As far as human experiences go, I disagree that my noting today’s widespread availability of goods and services that were nonexistent decades ago is absurd. The fact that wonders such as smartphones and Lasik surgery didn’t exist in the past does nothing to alter the fact that, if people today treasure having access these wonders, such access causes people’s material prosperity to be higher than it would be otherwise.
On the data front, the Consumer Price Index (which Professor Milanović uses to adjust for inflation) notoriously overstates inflation, chiefly by failing to account for consumers substituting to lower-priced goods when prices of other goods rise. Using the CPI thus masks as ‘inflation’ some real income gains. Nevertheless, even using the CPI, a September 2018 Census Bureau report offers evidence that the “hollowing-out” of America’s middle class is indeed occurring largely by Americans becoming richer rather than poorer. This table, constructed from the Census report by economist Mark Perry, depicts this happy trend. Professor Milanović and I could endlessly play “my-data-are-better-than-your-data” without ever changing the mind of the open-minded other. Data can be tortured to confess to almost any crime – a fact that, however, doesn’t mean that data never tell the truth.

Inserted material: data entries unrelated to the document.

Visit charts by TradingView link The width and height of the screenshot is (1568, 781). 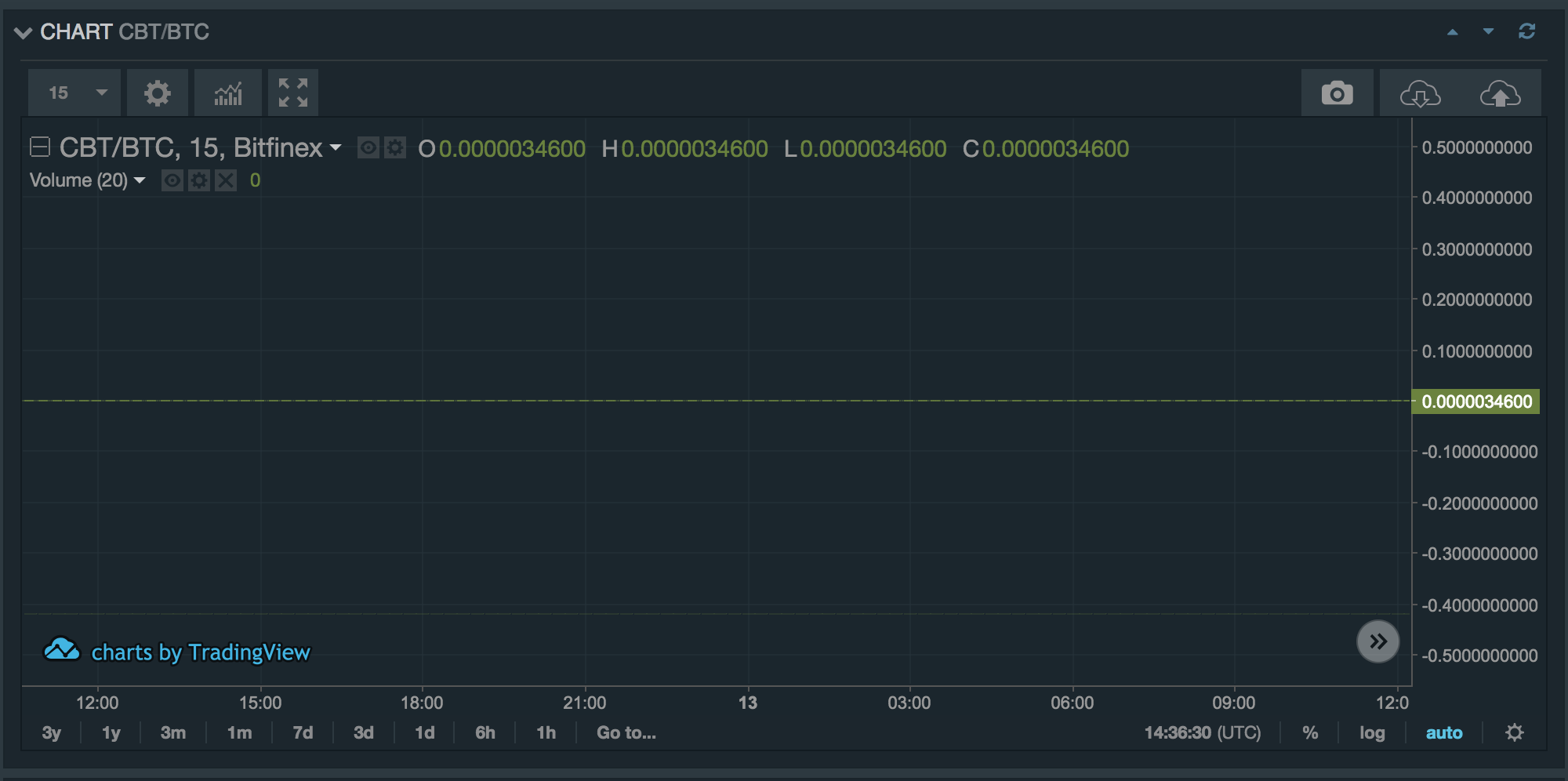click(199, 652)
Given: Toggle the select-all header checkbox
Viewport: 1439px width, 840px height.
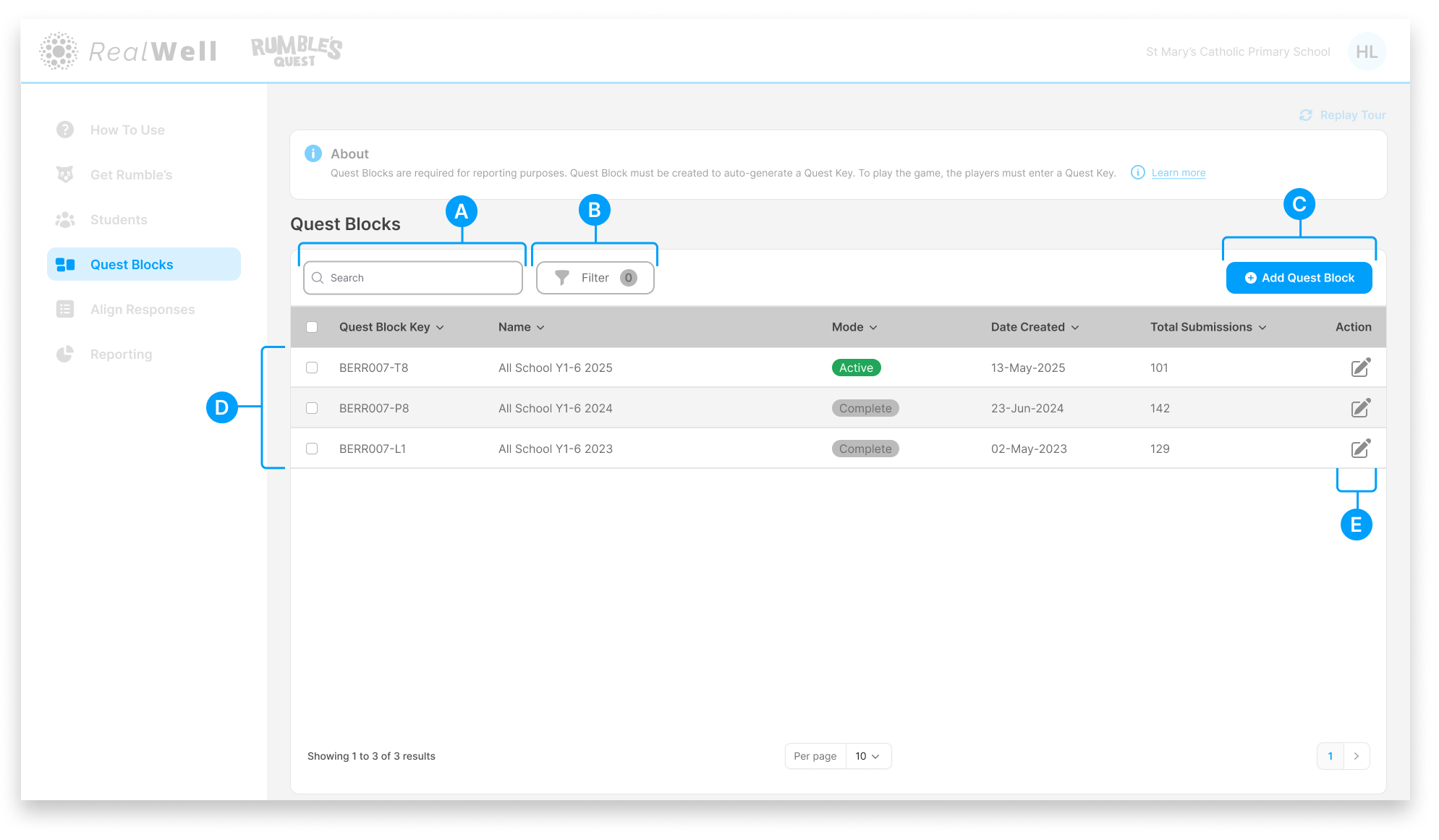Looking at the screenshot, I should click(312, 327).
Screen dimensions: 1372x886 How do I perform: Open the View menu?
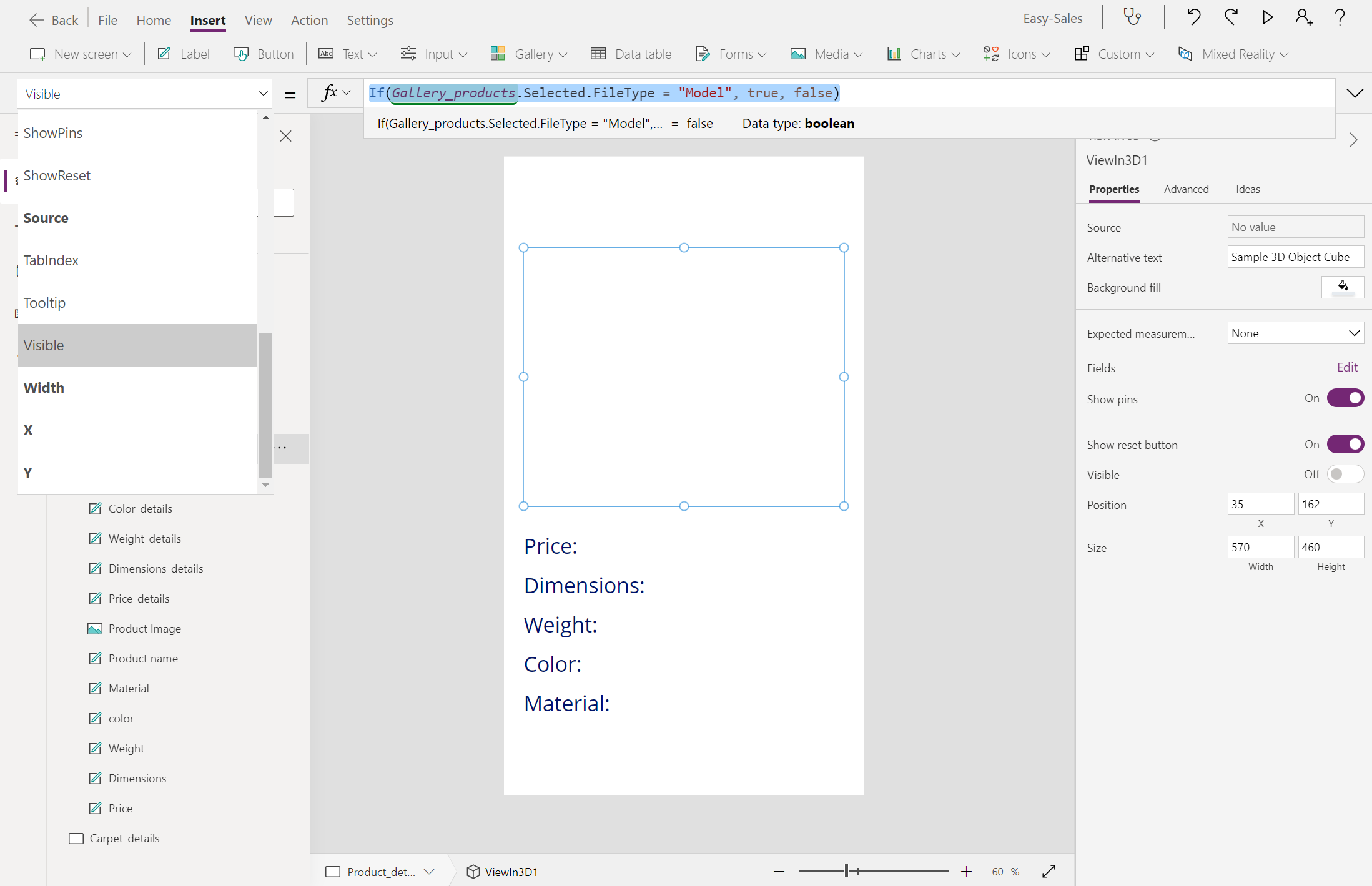[x=258, y=20]
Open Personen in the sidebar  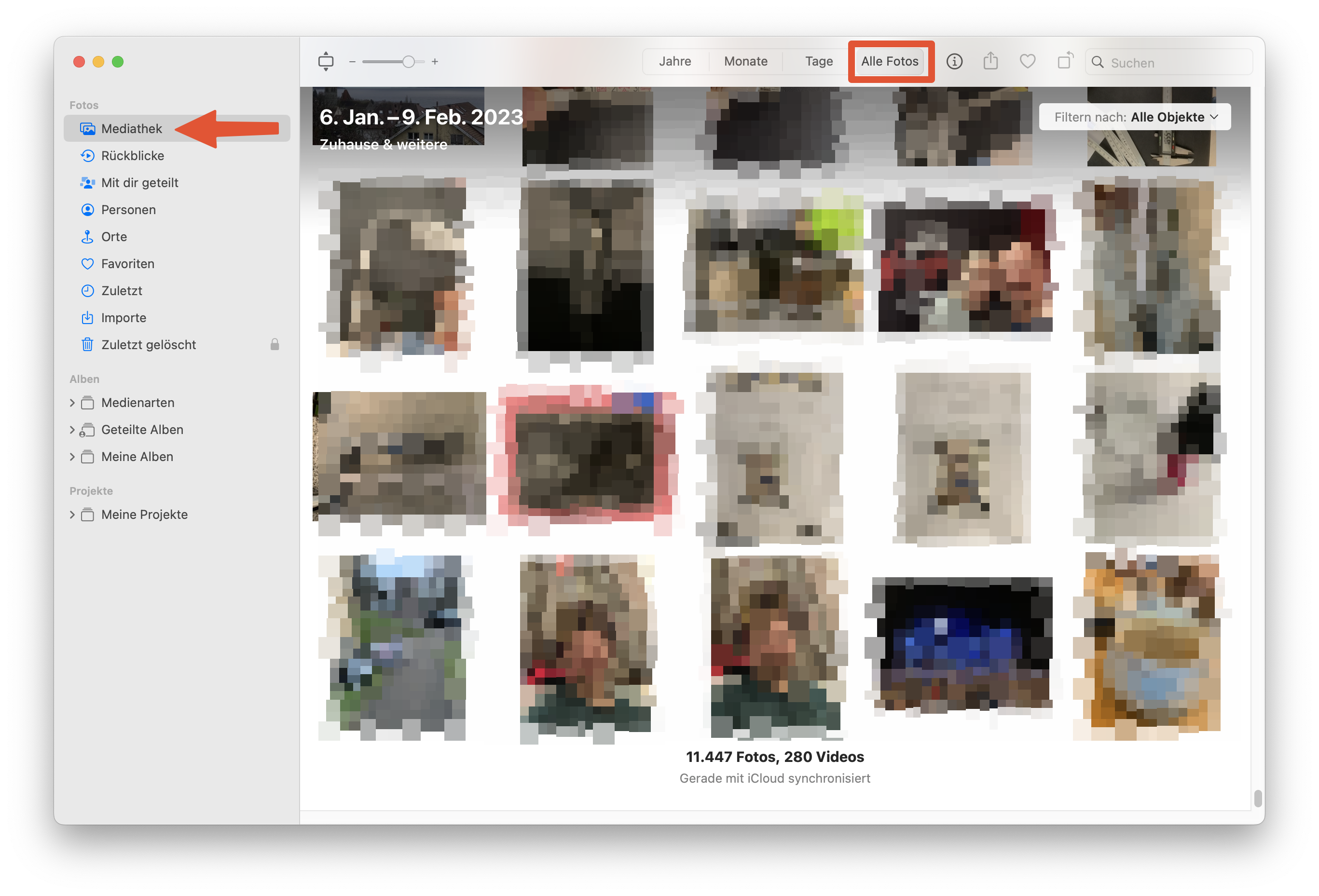click(x=128, y=209)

So I content myself here with quoting economist David Autor, who recently explored changes in Americans’ occupations from 1970 through 2016: “[T]he share of employment in low-skill occupations fell by almost a percentage point, from 31.4 to 30.6 percent. Thus, in aggregate, occupational polarization appears to be a case of the middle-class joining the upper-class, which is not something that economists should worry about.” As sectors that have not performed well for Americans, Professor Milanović singles out health care, education, and housing. Yet these sectors aren’t representative of the economy at large. It’s true that these sectors have indeed performed poorly, but these are about the only sectors to have done so. Other sectors – for example, food, clothing, and consumer electronics – have performed so well that the net result is positive real income growth for most ordinary Americans.
And because health care, education, and housing are all distorted by unusually large amounts of government involvement, an excellent way to further improve ordinary Americans’ lives is to reduce the role of government in these sectors.